Ces femmes, véritables piliers de leur société, semblent ne faire qu’un avec le labeur. On les retrouve face à toutes les tâches quotidiennes, harassantes, répétitives : traite des vaches, garde des troupeaux, puisage de l’eau, récolte du fourrage, cueillette des olives, meulage du grain, dressage des meules, construction des fours à pain…
Toutes ces tâches domestiques et extérieures, exécutées à l’infini depuis des siècles se sont fondues dans le paysage rural, en une posture d’invisibilité et de non-reconnaissance absolues. Zahra Ahannach a décidé de mettre fin à cette injustice et réhabilite le travail combien pénible mais combien nécessaire pour assurer, depuis des siècles, l’intendance de millions d’individus. Comme pour mieux répondre à ses aïeules, proches de la nature et de ses fruits, Zahra fabrique elle-même son encre, faite avec l’eau suintant des olives lors de leur phase de désamérisation.
Dans la grande demeure qu’elle habite entourée de son mari et de leurs quatre enfants ainsi que ses parents et quelques membres des dix que compte sa fratrie, Zahra peut compter sur le soutien familial. Ses parents sont fiers d’elle et sa mère évoque une fillette qui a été attirée par le dessin, dès son plus jeune âge. Mais las, dans cette zone reculée, où les montagnes du Rif s’encastrent l’une dans l’autre, elle quittera l’école à l’âge de 12 ans, soit la fin du niveau primaire. Si l’enclavement, les travaux domestiques, l’intendance d’une grande famille ont eu raison de ses rêves d’étude, elle ne s’est néanmoins pas laissé abattre et n’a jamais baissé les bras. Ses rêves, elle les entretiendra, sous une autre forme, la peinture, « sa » peinture « olivée ».

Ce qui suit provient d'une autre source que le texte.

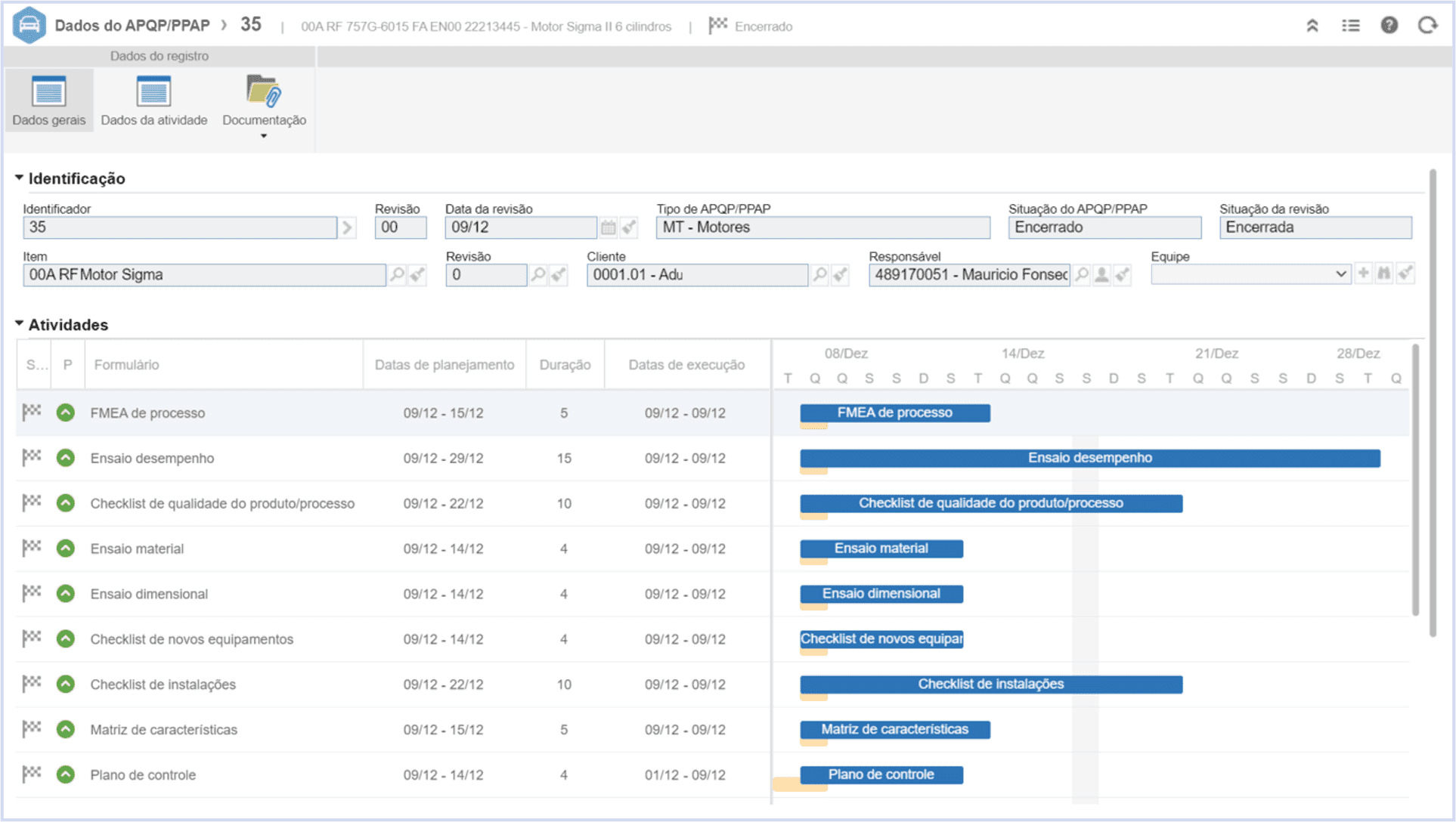Open the Dados gerais section
This screenshot has width=1456, height=822.
tap(49, 100)
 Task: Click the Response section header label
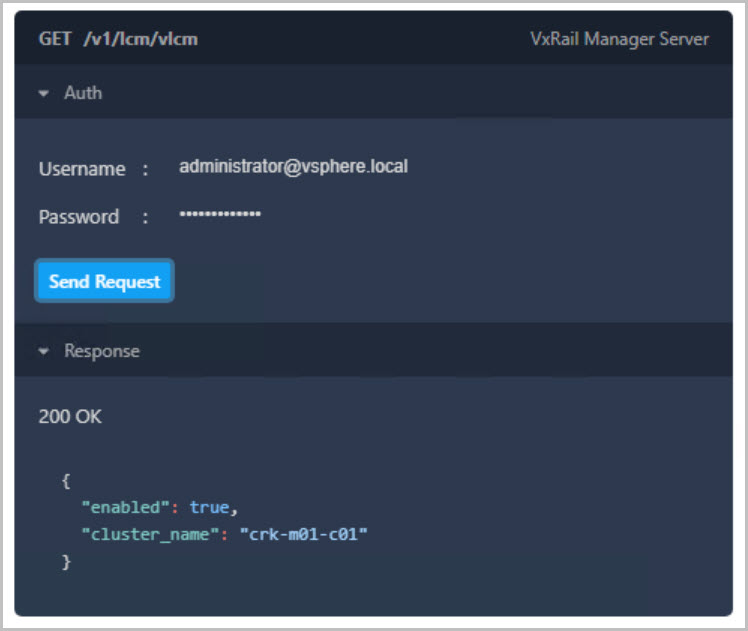(102, 351)
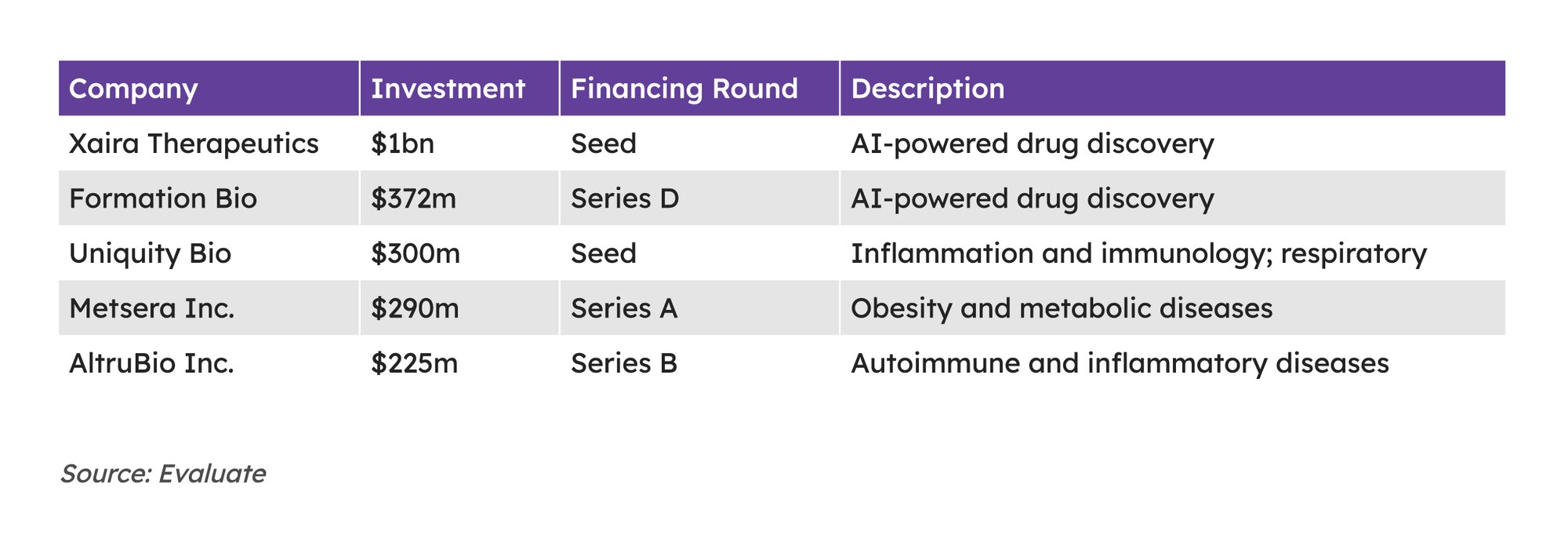Click the $372m investment amount

413,198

Sous une apparence calme, reposent une force et une volonté d’aller jusqu’au bout de ses rêves et les premières retombées commencent à pointer le bout de leur nez. En effet, elle commence à être connue et donc reconnue, comme l’illustrent les visites fréquentes qu’elle reçoit depuis quelques mois, dont celle d’une célèbre chaîne arabe venue l’interviewer et la faire connaître au grand public. Par ailleurs, dans quelques jours, elle se rendra à Targuist pour y présenter son art lors de l’édition d’un festival qui verra le jour, pour la première fois, dans la ville précitée.
Sans formulation explicite de mots, tout le corps de Zahra porte ce message : « réalisez vos rêves et ne vous mettez aucune limite, ni géographique ni autre ». Zahra a-t-elle d’autres messages à transmettre, par la voie de sa peinture ? Sans aucun doute mais elle laisse la liberté, à chaque personne d’y lire l’idoine, celui qui parle à son cœur.

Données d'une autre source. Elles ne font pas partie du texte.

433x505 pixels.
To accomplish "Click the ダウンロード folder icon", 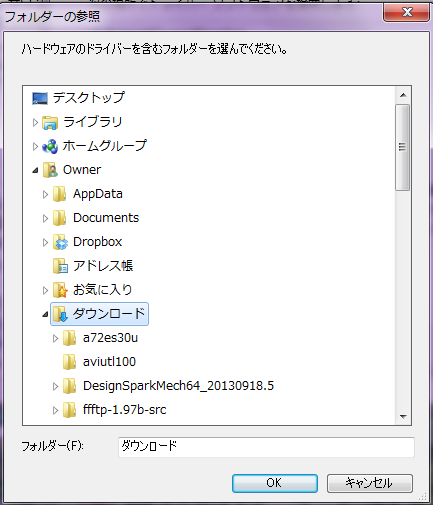I will pyautogui.click(x=60, y=314).
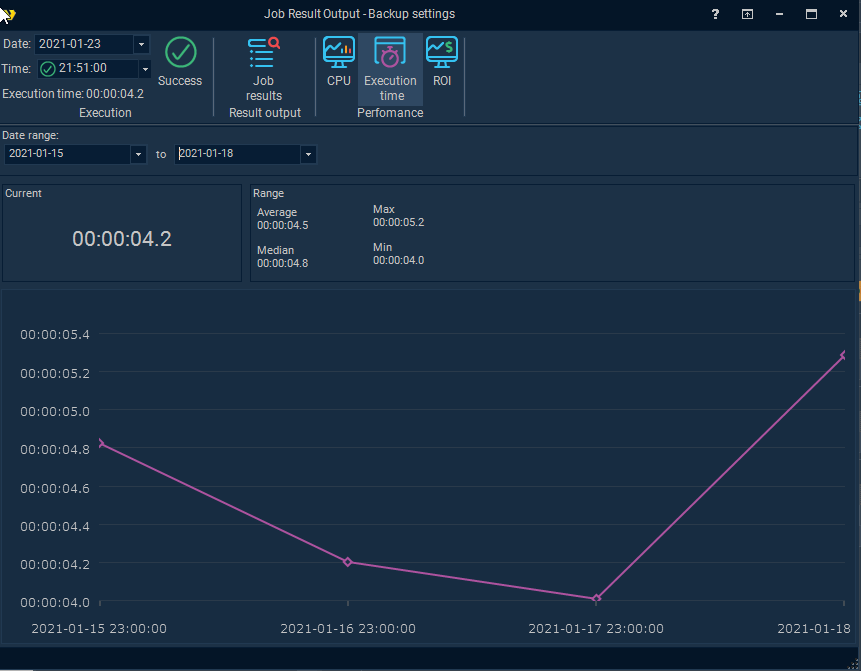This screenshot has width=861, height=671.
Task: Click the Current execution time value 00:00:04.2
Action: coord(122,239)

Ses dessins ne sont pas qu’images, ils sont un langage qui interpelle notre société par la description d’une réalité souvent euphémisée sous les traits de la littérature et des citadins de passage, celle d’un quotidien féminin fait d’oubli de soi, dans l’engagement de care total envers l’autre, l’enfant, l’époux, le voisinage, la tribu…
Merci Zahra de déciller notre regard sur ce travail invisible et éprouvant, réhabilitant ainsi nos aïeules, qui, tout en s’adonnant aux tâches multiformes, ont aussi, mené, à leur façon, des combats pour exister en tant que femmes, se débarrasser de quelques contraintes et relever des défis. En la matière, un vaste travail d’archéologie s’impose et reste à faire pour mettre au. Jour ces combats fossilisés.
*Ecrivaine et ancienne femme politique en Belgique.